The New York bill amends Section 215 of the New York Labor Law to prohibit employers from “evaluating any demerit, event, other point or deduction from an allotted time bank which subjects or could subject an employee to disciplinary action” based on the use of “any legally protected absence under federal, local or state law.” The law also prohibits employers from terminating, threatening, discriminating or retaliating against employees for their use of statutory absences.
“No-fault” attendance policies are a system where employees accrue points for absences or tardiness and face discipline or termination should they rack up too many points. Often, they are accompanied by a reward system where points are deducted for good attendance.

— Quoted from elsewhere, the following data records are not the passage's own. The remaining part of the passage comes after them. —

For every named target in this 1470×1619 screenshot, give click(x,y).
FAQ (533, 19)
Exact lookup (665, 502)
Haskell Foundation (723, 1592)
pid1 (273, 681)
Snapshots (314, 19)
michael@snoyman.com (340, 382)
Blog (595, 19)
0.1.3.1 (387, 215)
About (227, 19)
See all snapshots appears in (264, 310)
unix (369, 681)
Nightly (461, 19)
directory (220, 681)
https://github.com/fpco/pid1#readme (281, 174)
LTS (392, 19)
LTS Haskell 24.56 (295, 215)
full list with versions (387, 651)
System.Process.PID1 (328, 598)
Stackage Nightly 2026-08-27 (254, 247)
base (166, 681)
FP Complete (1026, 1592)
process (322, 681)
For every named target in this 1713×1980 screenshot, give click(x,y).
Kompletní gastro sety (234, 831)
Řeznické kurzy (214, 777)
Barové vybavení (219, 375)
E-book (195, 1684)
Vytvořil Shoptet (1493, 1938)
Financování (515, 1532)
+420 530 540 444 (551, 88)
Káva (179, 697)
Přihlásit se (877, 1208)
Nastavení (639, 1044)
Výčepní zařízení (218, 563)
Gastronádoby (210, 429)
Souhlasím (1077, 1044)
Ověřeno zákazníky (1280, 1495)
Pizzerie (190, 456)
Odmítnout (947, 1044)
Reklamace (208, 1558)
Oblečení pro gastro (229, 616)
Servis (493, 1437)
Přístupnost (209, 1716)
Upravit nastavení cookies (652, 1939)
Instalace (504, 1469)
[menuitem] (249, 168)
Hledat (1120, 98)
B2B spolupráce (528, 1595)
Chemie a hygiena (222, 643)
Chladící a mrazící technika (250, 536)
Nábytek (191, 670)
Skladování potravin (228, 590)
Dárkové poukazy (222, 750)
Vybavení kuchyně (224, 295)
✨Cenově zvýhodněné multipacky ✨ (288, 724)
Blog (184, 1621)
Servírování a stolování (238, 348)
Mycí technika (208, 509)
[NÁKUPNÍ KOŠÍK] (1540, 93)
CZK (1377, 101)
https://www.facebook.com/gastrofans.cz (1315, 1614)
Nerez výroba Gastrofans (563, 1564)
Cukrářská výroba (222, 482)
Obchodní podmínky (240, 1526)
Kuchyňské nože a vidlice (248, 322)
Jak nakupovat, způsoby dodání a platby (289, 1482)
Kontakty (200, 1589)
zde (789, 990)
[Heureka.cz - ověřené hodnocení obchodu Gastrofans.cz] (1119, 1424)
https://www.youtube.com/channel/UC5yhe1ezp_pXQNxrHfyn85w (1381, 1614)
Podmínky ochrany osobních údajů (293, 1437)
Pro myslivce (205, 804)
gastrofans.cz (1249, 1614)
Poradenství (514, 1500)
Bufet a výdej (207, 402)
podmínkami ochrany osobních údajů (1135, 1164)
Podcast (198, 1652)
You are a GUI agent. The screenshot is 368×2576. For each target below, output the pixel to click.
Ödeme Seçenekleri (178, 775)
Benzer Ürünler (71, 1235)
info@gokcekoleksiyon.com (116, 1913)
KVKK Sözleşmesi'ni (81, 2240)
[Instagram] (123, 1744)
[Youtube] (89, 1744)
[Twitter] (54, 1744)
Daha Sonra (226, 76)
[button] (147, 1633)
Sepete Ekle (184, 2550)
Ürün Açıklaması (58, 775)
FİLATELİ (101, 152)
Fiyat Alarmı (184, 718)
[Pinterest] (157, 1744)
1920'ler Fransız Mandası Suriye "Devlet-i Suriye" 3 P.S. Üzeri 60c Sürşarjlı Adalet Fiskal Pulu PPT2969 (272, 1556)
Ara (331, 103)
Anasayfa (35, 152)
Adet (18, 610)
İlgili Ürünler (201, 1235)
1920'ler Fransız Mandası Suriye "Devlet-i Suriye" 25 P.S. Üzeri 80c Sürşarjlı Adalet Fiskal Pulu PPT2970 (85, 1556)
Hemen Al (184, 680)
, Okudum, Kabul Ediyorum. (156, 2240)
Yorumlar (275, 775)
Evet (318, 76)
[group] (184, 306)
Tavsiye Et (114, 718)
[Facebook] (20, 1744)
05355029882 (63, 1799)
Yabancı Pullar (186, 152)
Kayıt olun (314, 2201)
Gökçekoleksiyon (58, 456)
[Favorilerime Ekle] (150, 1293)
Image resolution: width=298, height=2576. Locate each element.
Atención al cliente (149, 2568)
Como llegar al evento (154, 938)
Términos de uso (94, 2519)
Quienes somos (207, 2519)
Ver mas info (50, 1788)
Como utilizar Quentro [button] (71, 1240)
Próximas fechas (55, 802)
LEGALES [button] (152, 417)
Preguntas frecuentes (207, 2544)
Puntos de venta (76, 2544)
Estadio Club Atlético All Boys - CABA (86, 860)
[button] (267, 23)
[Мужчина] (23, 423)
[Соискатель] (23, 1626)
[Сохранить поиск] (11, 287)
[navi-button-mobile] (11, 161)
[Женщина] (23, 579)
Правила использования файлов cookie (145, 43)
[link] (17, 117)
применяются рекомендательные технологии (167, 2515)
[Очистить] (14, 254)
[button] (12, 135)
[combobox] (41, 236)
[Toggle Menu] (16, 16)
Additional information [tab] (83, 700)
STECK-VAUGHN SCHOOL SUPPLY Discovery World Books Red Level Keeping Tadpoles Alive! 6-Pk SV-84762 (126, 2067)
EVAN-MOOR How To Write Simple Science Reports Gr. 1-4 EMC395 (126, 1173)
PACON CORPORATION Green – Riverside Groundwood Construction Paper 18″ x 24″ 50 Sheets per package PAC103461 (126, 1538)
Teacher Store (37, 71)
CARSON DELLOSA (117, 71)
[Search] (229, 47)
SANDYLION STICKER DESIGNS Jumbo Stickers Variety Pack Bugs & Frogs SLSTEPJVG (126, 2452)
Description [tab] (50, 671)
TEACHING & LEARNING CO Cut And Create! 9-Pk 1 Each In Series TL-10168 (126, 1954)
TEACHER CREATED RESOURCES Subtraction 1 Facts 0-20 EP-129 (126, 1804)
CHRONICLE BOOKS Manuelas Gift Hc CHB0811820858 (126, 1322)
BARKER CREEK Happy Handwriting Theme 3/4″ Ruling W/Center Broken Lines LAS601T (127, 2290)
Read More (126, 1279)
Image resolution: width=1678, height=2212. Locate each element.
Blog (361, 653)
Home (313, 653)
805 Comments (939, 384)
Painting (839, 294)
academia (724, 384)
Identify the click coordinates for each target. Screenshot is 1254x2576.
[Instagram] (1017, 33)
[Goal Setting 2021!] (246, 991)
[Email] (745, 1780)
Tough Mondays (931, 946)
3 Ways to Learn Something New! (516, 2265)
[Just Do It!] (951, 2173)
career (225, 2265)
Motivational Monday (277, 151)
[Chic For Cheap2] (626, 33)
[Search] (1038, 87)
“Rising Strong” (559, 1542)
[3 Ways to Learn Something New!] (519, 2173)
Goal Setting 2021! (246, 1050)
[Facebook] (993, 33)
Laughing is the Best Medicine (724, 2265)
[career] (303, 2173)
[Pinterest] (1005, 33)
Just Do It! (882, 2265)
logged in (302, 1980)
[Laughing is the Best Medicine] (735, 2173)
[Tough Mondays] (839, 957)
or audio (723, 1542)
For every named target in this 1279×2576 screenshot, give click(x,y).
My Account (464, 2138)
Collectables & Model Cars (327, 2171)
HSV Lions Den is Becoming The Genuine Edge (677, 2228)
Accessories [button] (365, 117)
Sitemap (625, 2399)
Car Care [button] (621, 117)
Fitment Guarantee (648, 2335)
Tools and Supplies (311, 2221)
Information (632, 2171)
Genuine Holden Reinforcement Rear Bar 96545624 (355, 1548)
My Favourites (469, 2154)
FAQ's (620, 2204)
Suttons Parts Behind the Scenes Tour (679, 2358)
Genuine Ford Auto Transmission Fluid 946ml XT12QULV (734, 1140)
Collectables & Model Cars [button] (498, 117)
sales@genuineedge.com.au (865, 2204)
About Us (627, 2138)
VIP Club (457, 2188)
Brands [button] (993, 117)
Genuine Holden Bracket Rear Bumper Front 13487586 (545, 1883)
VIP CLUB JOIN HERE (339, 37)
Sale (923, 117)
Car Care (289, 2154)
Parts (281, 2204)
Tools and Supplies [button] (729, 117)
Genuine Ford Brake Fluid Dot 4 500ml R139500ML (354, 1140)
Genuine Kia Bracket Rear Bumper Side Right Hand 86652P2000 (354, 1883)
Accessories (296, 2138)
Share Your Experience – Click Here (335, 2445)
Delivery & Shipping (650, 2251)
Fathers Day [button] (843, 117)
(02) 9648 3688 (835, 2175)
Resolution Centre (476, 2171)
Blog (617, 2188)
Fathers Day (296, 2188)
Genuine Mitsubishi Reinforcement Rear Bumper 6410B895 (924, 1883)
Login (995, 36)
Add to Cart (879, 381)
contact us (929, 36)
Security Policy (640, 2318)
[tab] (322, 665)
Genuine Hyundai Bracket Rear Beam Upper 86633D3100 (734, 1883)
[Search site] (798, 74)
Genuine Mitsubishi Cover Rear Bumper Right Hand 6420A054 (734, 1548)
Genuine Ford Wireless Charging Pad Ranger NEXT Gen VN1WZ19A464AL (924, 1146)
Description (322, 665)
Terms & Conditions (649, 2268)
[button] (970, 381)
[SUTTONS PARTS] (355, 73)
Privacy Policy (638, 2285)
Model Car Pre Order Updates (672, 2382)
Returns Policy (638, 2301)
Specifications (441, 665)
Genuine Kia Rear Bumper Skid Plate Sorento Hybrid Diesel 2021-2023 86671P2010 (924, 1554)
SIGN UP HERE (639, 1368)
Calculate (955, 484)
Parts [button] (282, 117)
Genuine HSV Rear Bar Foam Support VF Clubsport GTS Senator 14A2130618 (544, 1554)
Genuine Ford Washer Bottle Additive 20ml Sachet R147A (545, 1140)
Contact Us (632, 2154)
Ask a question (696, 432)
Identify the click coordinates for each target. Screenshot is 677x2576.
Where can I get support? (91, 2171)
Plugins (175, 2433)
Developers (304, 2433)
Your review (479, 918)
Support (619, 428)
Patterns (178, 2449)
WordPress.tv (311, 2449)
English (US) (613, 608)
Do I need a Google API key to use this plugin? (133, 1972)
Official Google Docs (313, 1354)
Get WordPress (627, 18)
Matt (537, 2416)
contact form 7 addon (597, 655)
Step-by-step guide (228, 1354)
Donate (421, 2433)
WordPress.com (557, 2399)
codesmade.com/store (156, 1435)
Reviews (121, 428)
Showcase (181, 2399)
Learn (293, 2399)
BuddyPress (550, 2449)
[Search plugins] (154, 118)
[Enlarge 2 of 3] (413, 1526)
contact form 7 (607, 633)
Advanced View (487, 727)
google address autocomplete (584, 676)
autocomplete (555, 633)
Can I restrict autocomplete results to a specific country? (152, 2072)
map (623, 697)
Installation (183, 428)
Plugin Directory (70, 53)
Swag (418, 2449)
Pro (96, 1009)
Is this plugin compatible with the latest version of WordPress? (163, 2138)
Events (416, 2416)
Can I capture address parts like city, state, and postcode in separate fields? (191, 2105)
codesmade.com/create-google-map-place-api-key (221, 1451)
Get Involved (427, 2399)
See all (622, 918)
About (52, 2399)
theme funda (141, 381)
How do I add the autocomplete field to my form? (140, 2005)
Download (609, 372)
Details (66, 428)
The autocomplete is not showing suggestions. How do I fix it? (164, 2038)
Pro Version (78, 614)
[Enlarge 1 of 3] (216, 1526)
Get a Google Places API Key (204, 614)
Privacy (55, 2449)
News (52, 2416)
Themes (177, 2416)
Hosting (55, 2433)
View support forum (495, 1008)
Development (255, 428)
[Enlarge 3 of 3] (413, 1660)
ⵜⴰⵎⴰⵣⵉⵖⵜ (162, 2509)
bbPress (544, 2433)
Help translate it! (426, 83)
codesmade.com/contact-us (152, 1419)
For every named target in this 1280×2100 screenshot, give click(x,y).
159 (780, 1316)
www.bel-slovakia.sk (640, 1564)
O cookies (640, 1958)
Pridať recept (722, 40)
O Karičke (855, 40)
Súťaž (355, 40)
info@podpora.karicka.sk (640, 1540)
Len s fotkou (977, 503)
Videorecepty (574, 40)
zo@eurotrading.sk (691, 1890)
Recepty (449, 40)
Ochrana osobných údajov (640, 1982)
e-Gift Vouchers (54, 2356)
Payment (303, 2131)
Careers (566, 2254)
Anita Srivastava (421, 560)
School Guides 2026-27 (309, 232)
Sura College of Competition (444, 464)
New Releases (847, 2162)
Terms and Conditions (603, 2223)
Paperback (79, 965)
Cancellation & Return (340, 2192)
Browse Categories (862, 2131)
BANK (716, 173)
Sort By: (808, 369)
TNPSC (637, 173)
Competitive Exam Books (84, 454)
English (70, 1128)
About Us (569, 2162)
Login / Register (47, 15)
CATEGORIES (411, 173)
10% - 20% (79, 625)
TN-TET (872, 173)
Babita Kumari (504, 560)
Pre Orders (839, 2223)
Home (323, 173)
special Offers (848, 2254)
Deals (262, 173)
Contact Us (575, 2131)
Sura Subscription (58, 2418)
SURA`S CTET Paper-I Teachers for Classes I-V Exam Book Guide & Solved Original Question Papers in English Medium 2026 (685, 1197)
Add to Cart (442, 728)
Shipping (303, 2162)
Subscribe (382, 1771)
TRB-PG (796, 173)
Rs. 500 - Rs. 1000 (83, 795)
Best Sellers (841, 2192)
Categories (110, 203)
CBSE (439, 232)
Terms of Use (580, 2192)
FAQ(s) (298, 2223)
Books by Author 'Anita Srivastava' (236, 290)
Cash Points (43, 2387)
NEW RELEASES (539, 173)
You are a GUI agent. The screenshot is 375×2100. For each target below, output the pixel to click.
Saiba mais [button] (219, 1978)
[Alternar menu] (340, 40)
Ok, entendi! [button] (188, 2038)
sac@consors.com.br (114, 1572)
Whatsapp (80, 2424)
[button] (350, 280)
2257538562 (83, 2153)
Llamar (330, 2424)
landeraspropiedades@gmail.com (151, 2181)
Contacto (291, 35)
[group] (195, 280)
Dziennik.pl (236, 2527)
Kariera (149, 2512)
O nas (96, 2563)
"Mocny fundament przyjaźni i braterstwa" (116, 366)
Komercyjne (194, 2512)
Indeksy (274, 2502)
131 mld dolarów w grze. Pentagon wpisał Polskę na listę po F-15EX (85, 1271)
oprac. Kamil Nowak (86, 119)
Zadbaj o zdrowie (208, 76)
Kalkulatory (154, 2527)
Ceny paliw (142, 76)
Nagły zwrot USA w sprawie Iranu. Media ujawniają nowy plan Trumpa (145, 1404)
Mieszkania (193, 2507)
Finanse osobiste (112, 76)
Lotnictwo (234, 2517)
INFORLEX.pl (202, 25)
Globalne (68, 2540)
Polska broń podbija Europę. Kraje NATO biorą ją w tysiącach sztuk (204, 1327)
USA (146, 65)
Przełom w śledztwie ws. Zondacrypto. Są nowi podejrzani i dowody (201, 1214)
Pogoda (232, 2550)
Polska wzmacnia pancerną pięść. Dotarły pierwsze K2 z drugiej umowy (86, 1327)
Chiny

Implications. The New York law simply codifies what HR departments should already be doing, says Eric H. Rumbaugh, an employment attorney and partner with Michael Best and Friedrich LLP. “This law serves as a good reminder for companies and contingent workforce program managers to review their policies to ensure they are in compliance with applicable laws.”
Workers will have absences, Rumbaugh explains, but if those absences are for a protected reason, “neither you nor your staffing firm can penalize them.”
However, New York’s law goes further than the existing protections by declaring that the mere issuance of attendance points (or equivalents) for protected absences constitutes retaliation, even when those points do not result in discipline or termination, writes Scott T. Allen, an attorney with Foley & Lardner. Accordingly, New York employers must consider exceptions for any and all absences that result in attendance points to workers and not only when they receive formal discipline as a result.
New York’s law goes into effect Feb. 19, 2023.